Breve descripción de la figura
A continuación, se describirá una realización del procedimiento de la invención sobre la base de una figura que forma parte integrante de la presente memoria descriptiva y en la que aparecen referencias numéricas que identifican los siguientes elementos:
Corriente de alimentación de suspensión de biorresiduos al sistema Biogás producido de la hidrólisis y acidificación Reactor de hidrólisis mixta Corriente de inyección de aire al sistema Efluente ácido de la primera etapa Biogás producido en la etapa metanogénica Reactor metanogénico Sólido estabilizado Descripción de un ejemplo de realización de la invención
Como sistema de producción de hidrógeno se utilizó un reactor 3 de una capacidad de un litro al que se le adicionó un inóculo de un cultivo activo mixto, proveniente de sistemas de digestión metanogénicos que comprendía, entre otros, microorganismos de las especies Enterobacter aerogenes y E. cloacae a una temperatura de 34ºC.

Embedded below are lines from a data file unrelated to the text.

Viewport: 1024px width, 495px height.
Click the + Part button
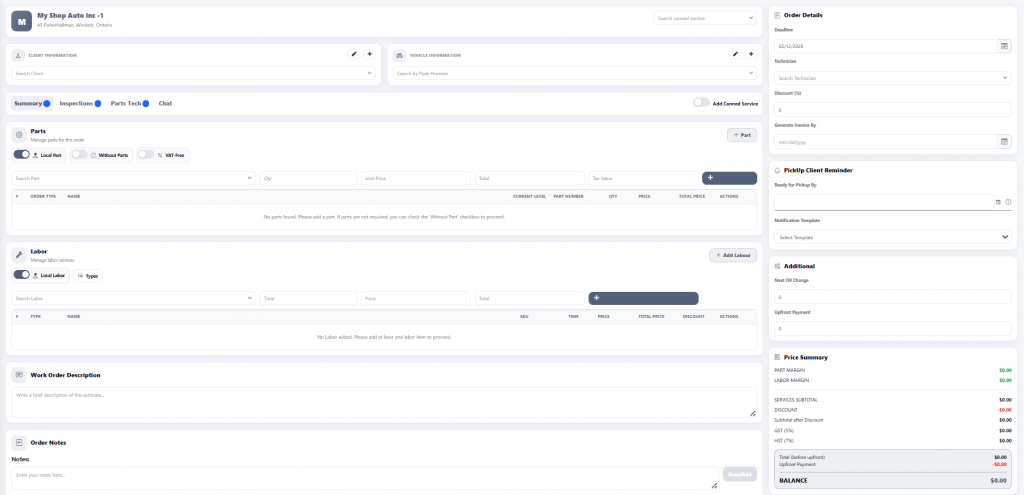tap(741, 134)
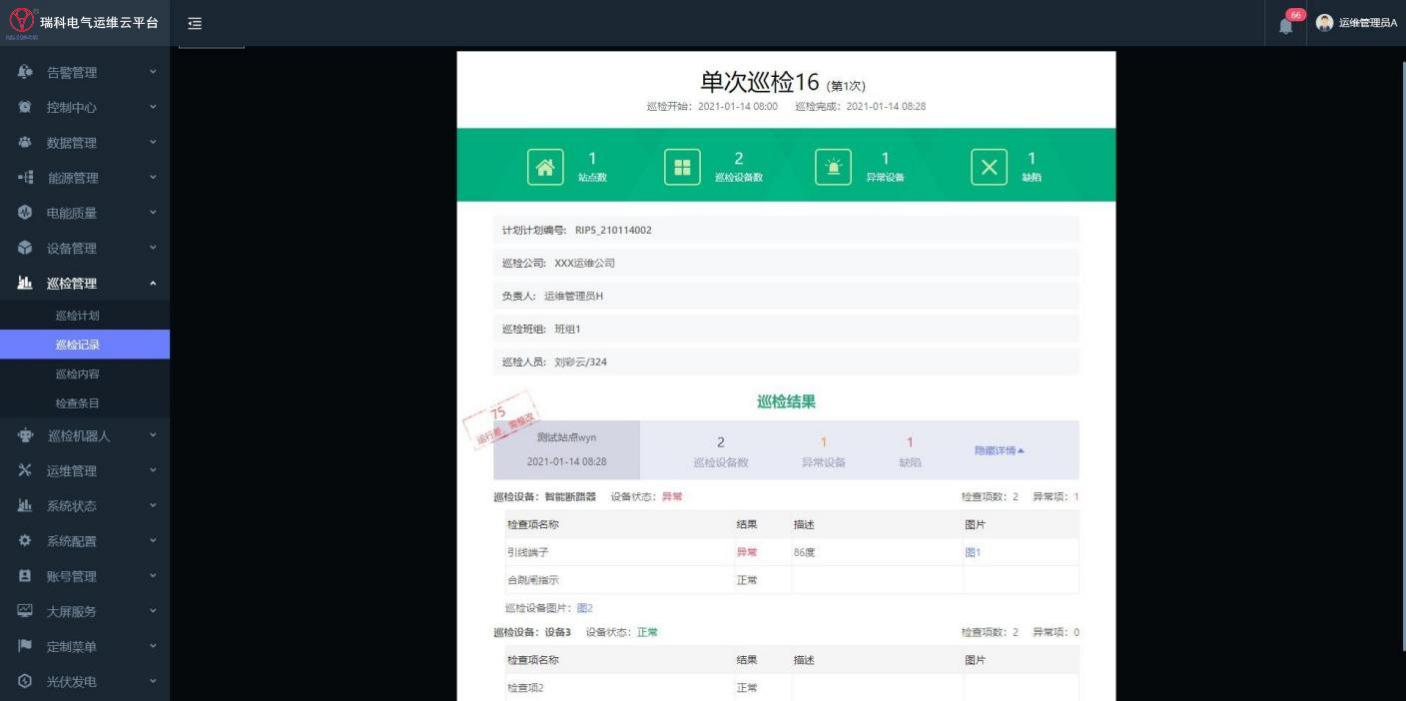Click the home station count icon
Viewport: 1406px width, 701px height.
(x=545, y=168)
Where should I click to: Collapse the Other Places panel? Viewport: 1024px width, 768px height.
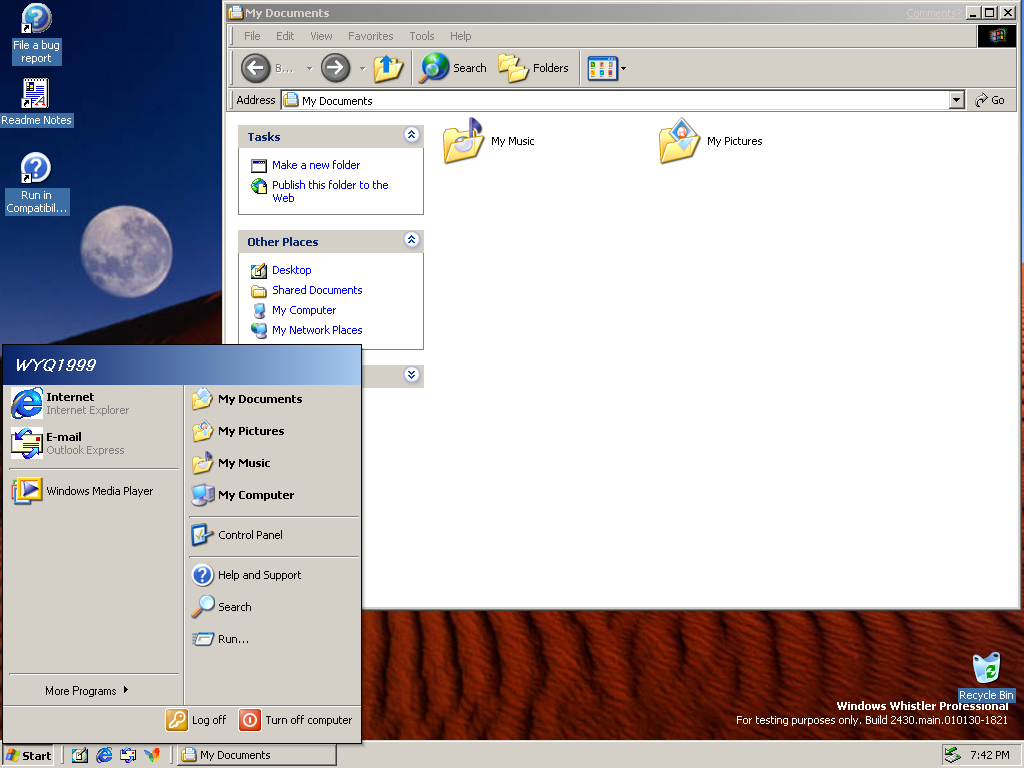[x=411, y=240]
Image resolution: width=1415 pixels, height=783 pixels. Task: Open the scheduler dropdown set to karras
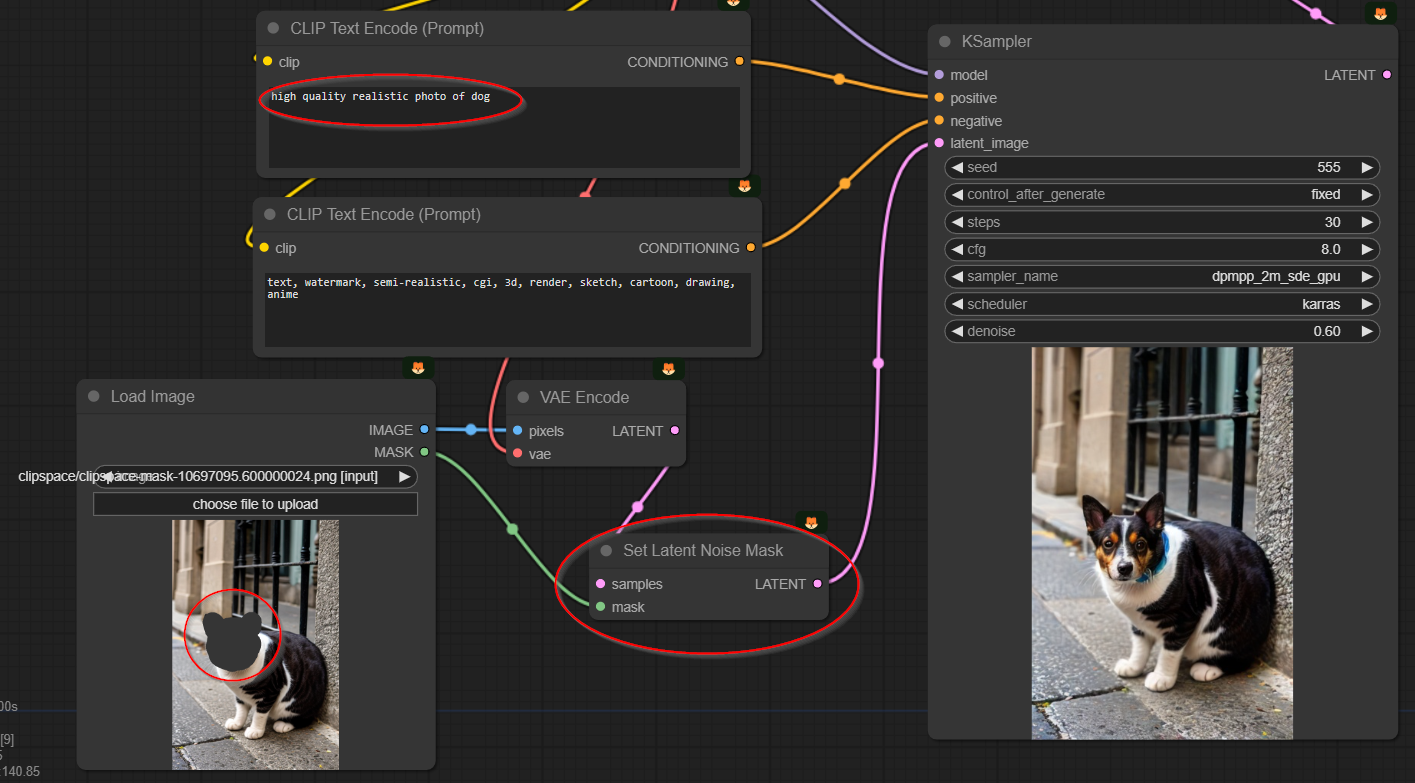(1161, 304)
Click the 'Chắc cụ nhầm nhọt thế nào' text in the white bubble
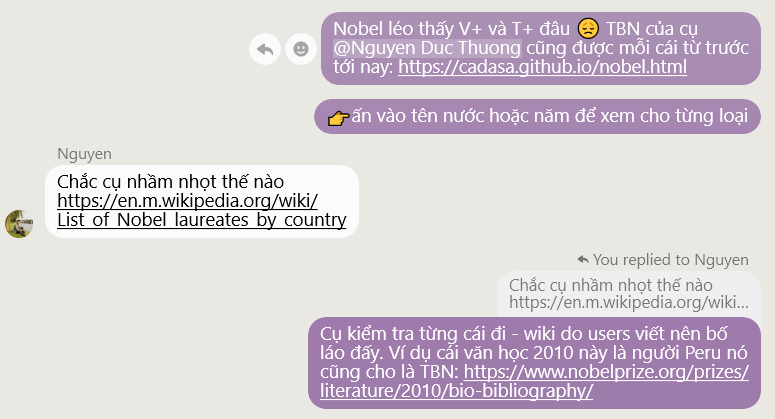 (171, 182)
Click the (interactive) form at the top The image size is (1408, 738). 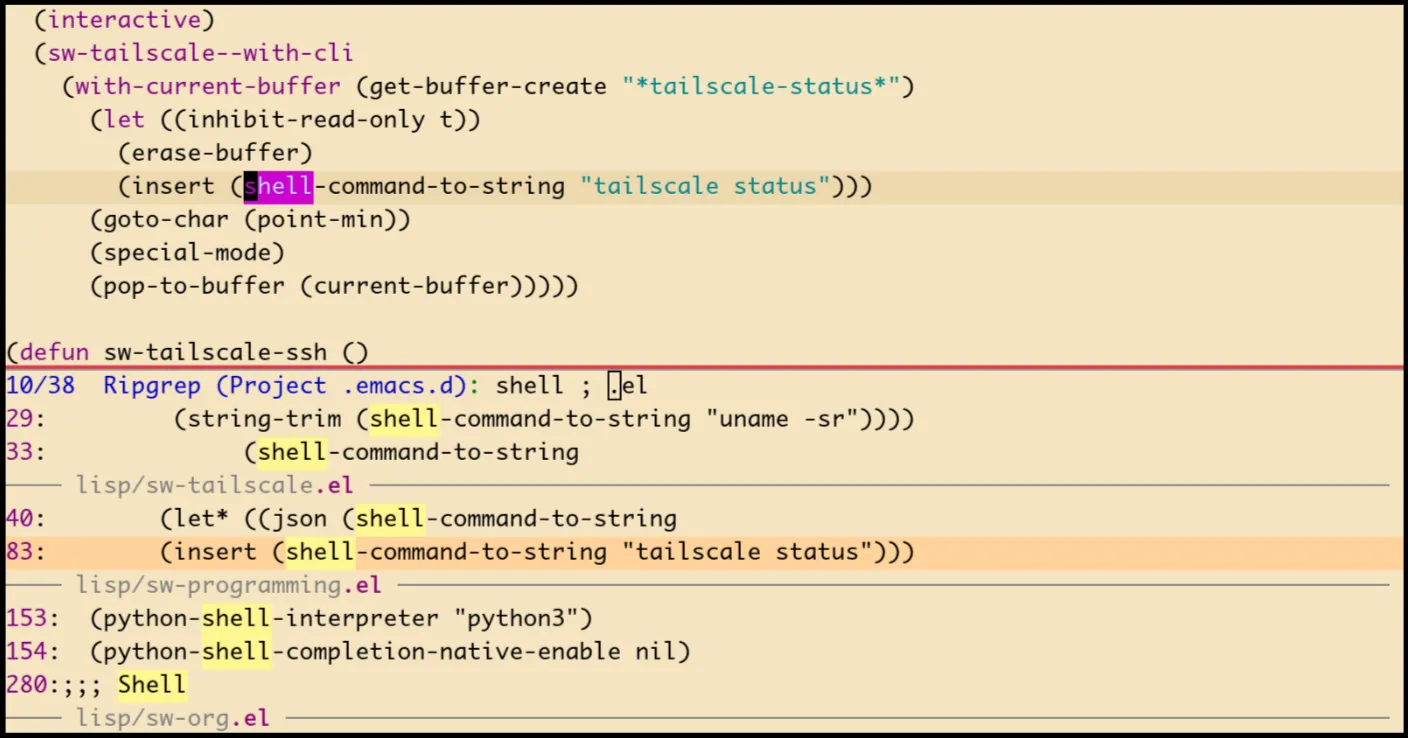pyautogui.click(x=124, y=19)
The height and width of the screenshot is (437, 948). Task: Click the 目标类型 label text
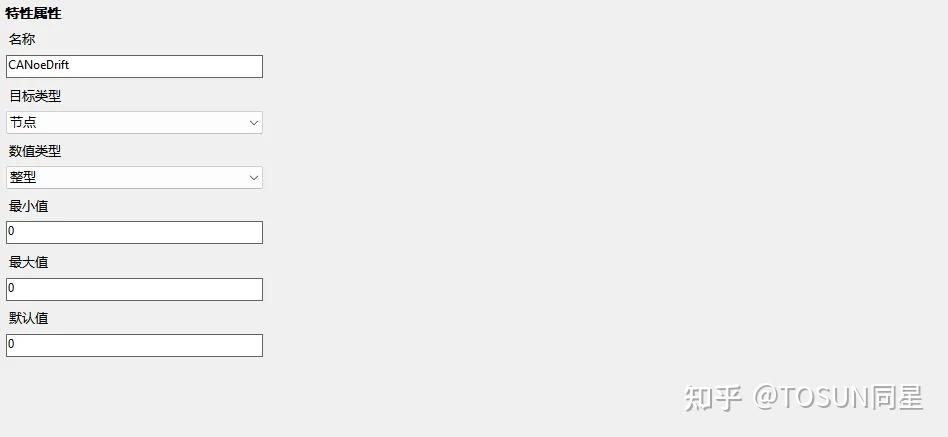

Se estableció un tiempo de retención hidráulica del sistema de 3 días. Se alimentó al reactor 3 una suspensión acuosa de biorresiduos 1 en forma de pasta conformada por la fracción orgánica de residuos sólidos urbanos previamente triturados y preparados con una concentración de sólidos totales del 7% y con una proporción de sólidos volátiles a totales del 92%. Junto con la alimentación al sistema se realizó una inyección de una corriente de aire 4 hasta conseguir un potencial de óxido-reducción de -350 mV medido por con una sonda ORP de Hanna Instruments. Se realizó una medición del potencial de óxido-reducción cada 24 horas inyectándose aire con cada medición hasta ajustar potencial a -350 mV. En ésta etapa la producción de biogás (H2 y CO2) referenciado con el número 2, fue de 2, 6 litros de gas/l reactor con una composición en H2 media del 27%. La concentración de los ácidos grasos volátiles principales en la primera etapa era: 1.060 mg/l de acético; 1.013 mg/l de butírico; 3.437 mg/l de caproíco. El efluente consistente en una suspensión fermentada 5 proveniente de la primera etapa se utilizó para alimentar al reactor 7 de la segunda etapa que es una etapa metanogénica con un volumen de 4, 5 l y un tiempo de retención hidráulica de 15 días. La producción de biogás 6 que comprendía metano y dióxido de carbono en ésta etapa es de 1, 5 l gas/l reactor con una composición media en metano del 60%. La destrucción de sólidos volátiles conseguida por el sistema era del 72%.